Saya rancang form untuk menulis di komputer dan dicetak di kertas HVS A4. Setelah itu, dibukukan dengan mempergunakan strapler dan lakban hitam. Covernya dari kertas concorde 220 gram berwarna biru. Saya beri judul: Buku Belajar Menulis Azkia Ainul Mardhiah, di beri dekorasi bunga, dan di bagian bawahnya ditambahkan kata: "homeschooling". Sudah bisa ditebak, Azkia senang sekali, karena ia merasa istimewa dengan buku pribadi seperti itu.
Setelah acara menulis selesai, saya mulai memperkenalkan konsep worksheet sebagai tantangan. Sebuah teks dengan kata-kata yang tidak lengkap. Dia harus mengisi kata yang kosong dengan daftar kata yang ada di sebuah kotak. Isi teks sebenarnya sudah sering dia baca sebelumnya di ensiklopedi, sehingga worksheet itu hanya sebagai reminder saja.
Hari sudah sore, pelajaran terstruktur dicukupkan dulu. Saya tahu, gumpalan rasa penasaran masih mengganggu Azkia. Tapi, masih ada esok, yang siap memberi tantangan berbeda.
Selasa, 18 September 2007
Ketika Anak Bersikap Baik
"Nasinya masih dimasak. Tunggu sebentar ya," ujar saya pada anak-anak. Mereka sudah minta makan siang, sementara saya agak terlambat memasak nasi.

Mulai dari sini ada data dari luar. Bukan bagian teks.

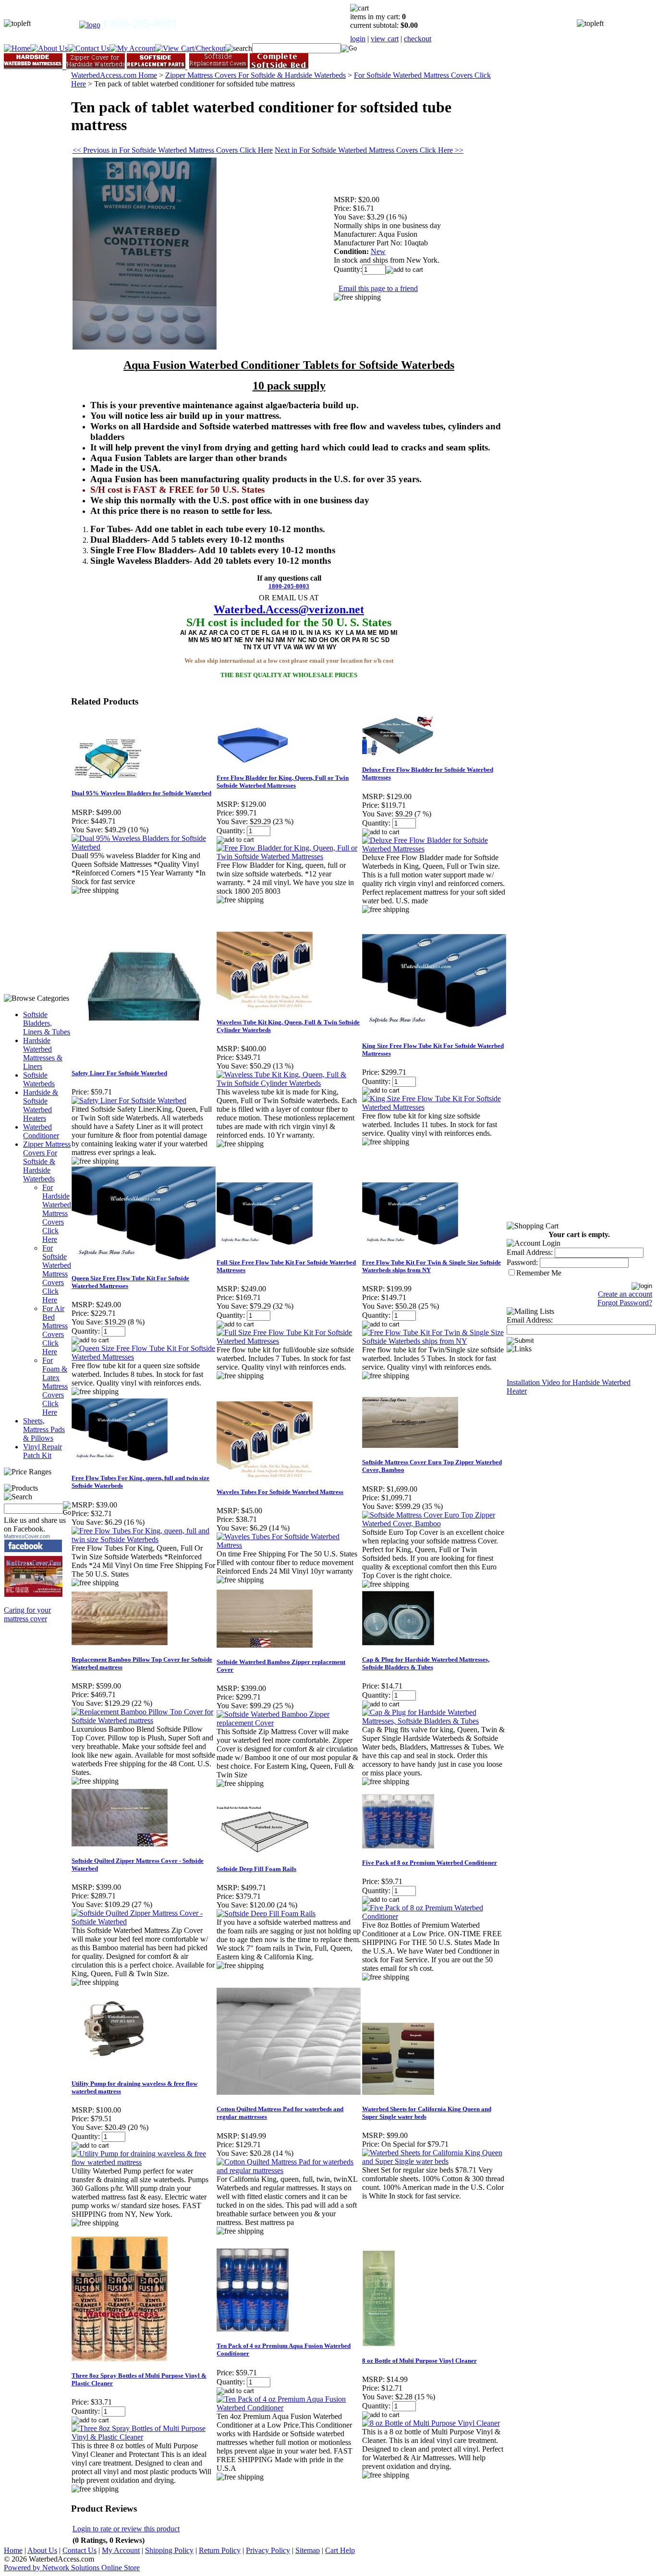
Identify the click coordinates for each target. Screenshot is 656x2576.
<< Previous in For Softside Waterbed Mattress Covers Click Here (173, 150)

Tak disangka si sulung Azkia berkata, "Nggak apa-apa. Kakak lagi sibuk beres-beres kok. Mama terusin aja kerja lagi."
Wah, merdu sekali terdengar di telinga. Begitulah ketika anak-anak sedang bersikap manis, kata-kata dan sikap mereka begitu menyenangkan.
Tapi saya sedikit merenung juga, kenapa adakalanya anak-anak be te sehingga prilaku mereka bikin kesal, tapi adakalanya juga mereka bersikap manis. Setelah dipikir-pikir, nampaknya itu tergantung juga dari sikap kita.

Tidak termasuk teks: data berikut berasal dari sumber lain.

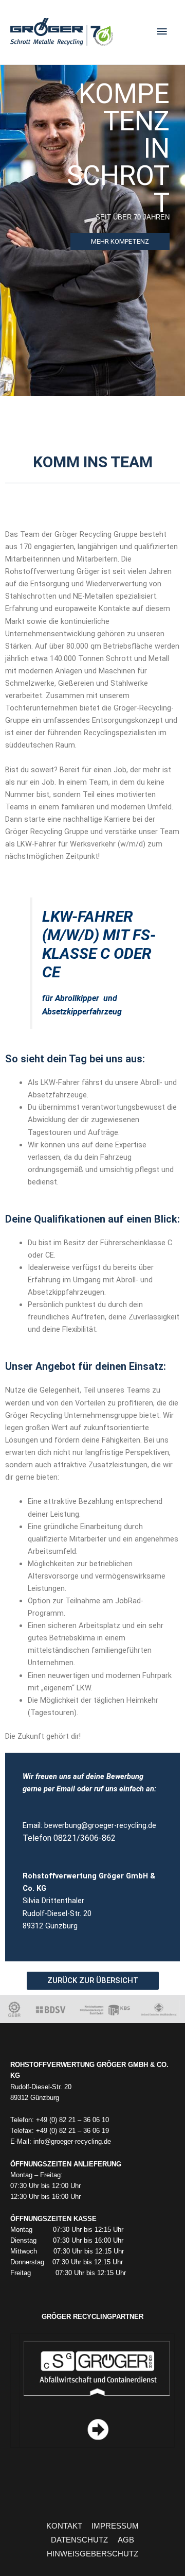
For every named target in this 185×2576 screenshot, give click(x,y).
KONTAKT (64, 2526)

Anak-anak pun sesungguhnya punya ego bawaan sejak lahir, dan ego itu akan bekerja manakala benteng pertahanan mereka diserang dengan kata-kata atau sikap orang lain, termasuk orang tuanya, yang kurang menyenangkan. Sebaliknya, anak-anak juga makhluk yang tahu berterimakasih. Mereka akan bersikap sangat santun ketika orang tuanya juga ramah pada mereka.
Jadi, ramahlah pada anak untuk mendapatkan senyum dan sikap manis mereka yang indah.